Enhancing the scheduler

Blog post by paweł_dziepak on Sat, 2013-09-07 20:17

Soon I am going to work as a full-time Haiku developer on enhancing the scheduler. The goal is to improve performance of the whole system and finally deal with some long standing problems. To achieve this CPU affinity will be introduced what would make cache utilization better and I will implement scheduler strategies based on dynamic priorities what, hopefully, would once and for all deal with priority inversion. In addition to that, I want to make scheduler more power-aware. Haiku currently lacks low-level support for some of the more advanced power related features of CPUs but having scheduler ready for would save us from redesigning it later. Also, there are still ways to conserve energy without using the most recent technologies.

My first goal is to complete what have been stared by implementing scheduler_affine. Having scheduler that is able to improve cache utilization by trying not to change the CPU thread is executing on may improve system performance. Since the threads are going to be assigned to a certain logical processors appropriate load balancing will have to be introduced. Also, scheduler will need to be aware of the drawbacks of simultaneous multithreading what would allow it to assign threads to logical processors more wisely. That would be even more important because the threads would spend more time on one logical processor.

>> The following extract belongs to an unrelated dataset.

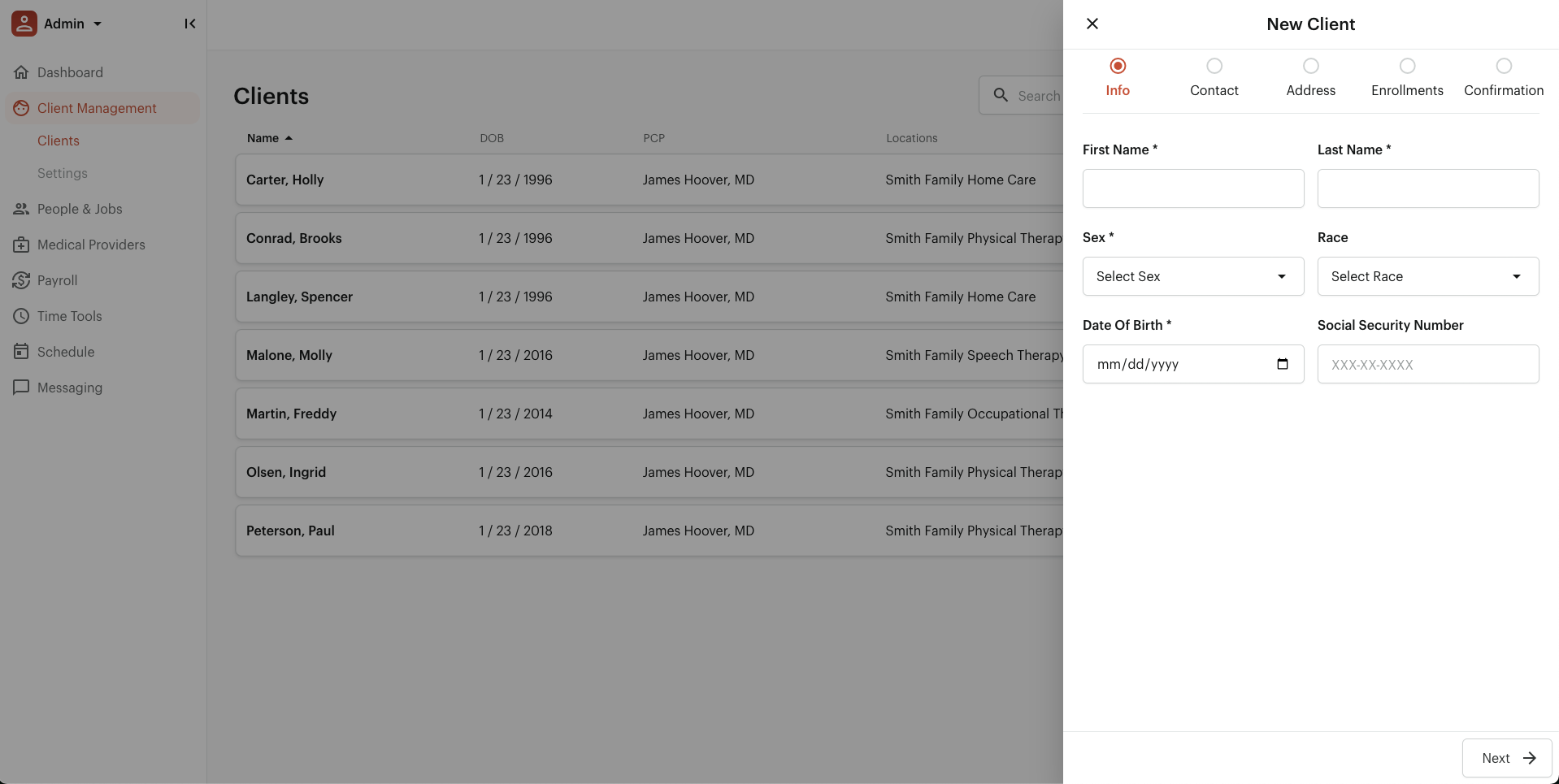The height and width of the screenshot is (784, 1559).
Task: Click the Payroll dollar icon
Action: (x=21, y=280)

In order to achieve all that the scheduler has to know the CPU topology and that’s what I am going to begin with. The kernel needs to be able to obtain information where each of the logical processors belongs in the three level hierarchy: socket, core, SMT. Additionally, there is also an important matter of cache topology. In multi-core systems some cache levels may be shared between the cores, knowing which logical processors share at least one cache level may decrease the performance penalty from migrating a thread to another logical processor.

Currently Haiku suffers from priority inversion, an issue that makes it possible for an application to freeze almost the whole system for an extended period of time. While I am not a big fan of priority inheritance, a solution that has been tried but was not committed, I do believe that much better way to solve this problem is to introduce dynamic priorities and to punish threads that despite having high priority are using CPU for a long time. That would mean the basics of our priority based scheduling remains virtually unchanged and the dynamic priorities affect only misbehaving threads in order to reduce CPU starvation.

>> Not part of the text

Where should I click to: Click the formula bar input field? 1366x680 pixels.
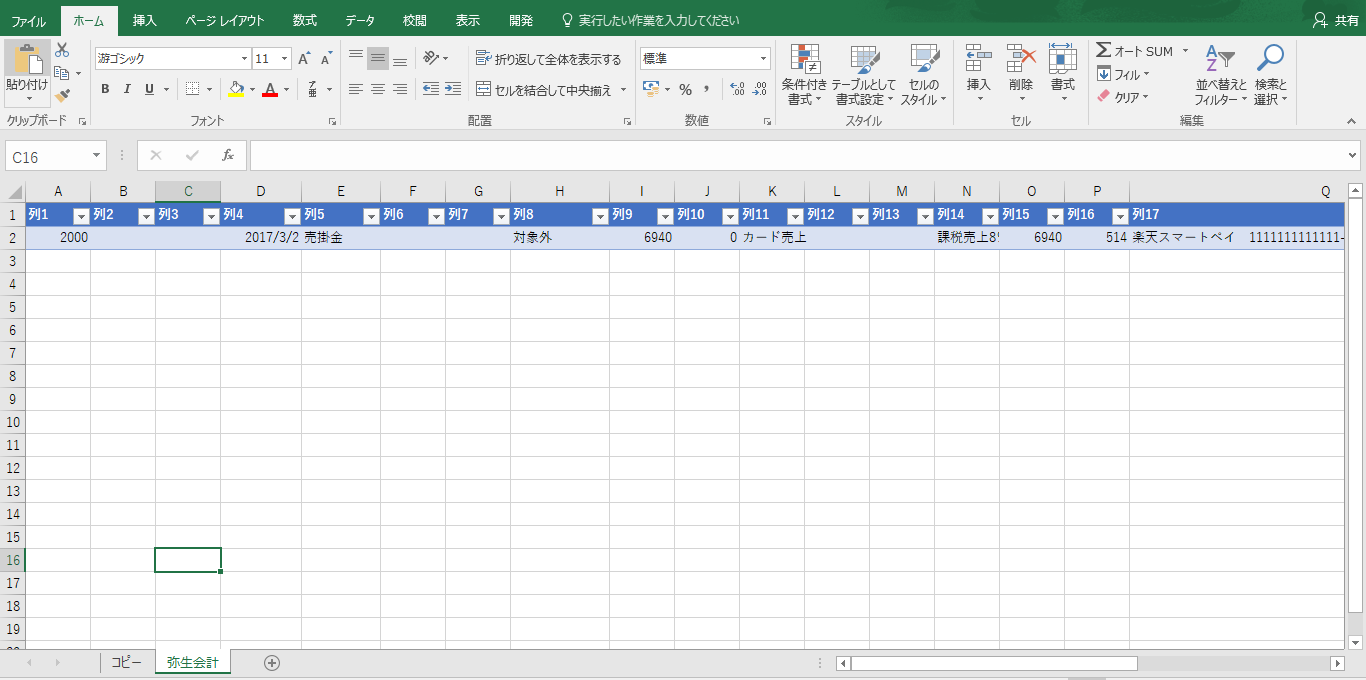point(798,156)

Finally, there are power saving concerns. While it may seem that performance and power are conflicting goals the experience of people dealing with such things show that in case of scheduler it is not necessarily true and, definitely, there is much more to it than that. When trying to minimize energy usage the main goal is to put as many CPU cores in idle state as possible. Moreover, since there are several levels how deep CPU can enter the power saving state (so called C-states) it is usually better to make the core idle rarely but for a longer period of time then more often but for much shorter time. That’s why “complete all tasks as quickly as possible and go to sleep” seems to be a promising strategy.

In addition to that, even when CPU is not in the idle state, there is a way to control its energy consumption by frequency scaling (so called P-states). Depending on a current load the kernel may decide how much performance it needs on a particular core. While it may seem to be simple there are many other things to consider. The requested performance may be not what the system would get. In multi-core CPUs all active cores would run at the highest requested frequency. On the other hand, there is a range of frequencies that, due to limits of CPU energy consumption, is available only when not all cores are active. Being aware of these facts certainly would help the scheduler both in terms of performance and power saving.

Unfortunately, as I mentioned before, support for controlling processor C-states and P-states is incomplete and the system will not be able to fully take advantage of the scheduler power-awareness. However, even without proper power management drivers there should be some improvement and at some point in the future Haiku eventually would get such drivers.

Dealing with performance related issues may be sometimes tricky and intuition not always is right. That’s why I intend to verify my enhancements by running appropriate performance tests. My initial plans are based on the solutions used by the other operating systems and recommendations of the hardware vendors. Only changes that will turn out to be a real improvement will eventually made it to the main repository.

Despite all these enhancements I will try to keep the scheduler relatively simple. We do not need many features present in other operating systems. Things like process groups or user level fairness would only make the code more complicated and introduce overhead without giving any real benefits. Similarly, having many tunables will not really be necessary, the goal is to make scheduler ready to work without requiring each user to set any tunable what certainly most will not do anyway.